(The input)
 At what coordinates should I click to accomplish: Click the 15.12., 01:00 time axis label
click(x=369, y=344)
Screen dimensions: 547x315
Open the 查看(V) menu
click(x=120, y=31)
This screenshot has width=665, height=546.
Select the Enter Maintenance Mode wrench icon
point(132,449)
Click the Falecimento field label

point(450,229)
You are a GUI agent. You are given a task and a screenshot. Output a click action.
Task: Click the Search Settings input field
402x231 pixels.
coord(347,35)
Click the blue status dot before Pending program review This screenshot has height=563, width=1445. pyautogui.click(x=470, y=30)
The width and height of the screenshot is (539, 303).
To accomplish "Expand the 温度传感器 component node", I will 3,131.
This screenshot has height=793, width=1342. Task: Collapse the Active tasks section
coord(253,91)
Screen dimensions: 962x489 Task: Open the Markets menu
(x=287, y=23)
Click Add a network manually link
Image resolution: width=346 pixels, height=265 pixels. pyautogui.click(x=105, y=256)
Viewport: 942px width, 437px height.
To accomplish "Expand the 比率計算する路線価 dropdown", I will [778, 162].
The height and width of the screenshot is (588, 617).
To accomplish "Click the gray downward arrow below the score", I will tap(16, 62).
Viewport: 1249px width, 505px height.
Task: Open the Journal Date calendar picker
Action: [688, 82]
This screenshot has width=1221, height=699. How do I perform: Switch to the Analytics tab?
(End The input)
## [Task instructions]
All lines of the material that contain the word "Expand" should be listed.

## [Result for this task]
To accomplish "Expand the 温度传感器 component node", I will 3,131.
To accomplish "Expand the 比率計算する路線価 dropdown", I will [778, 162].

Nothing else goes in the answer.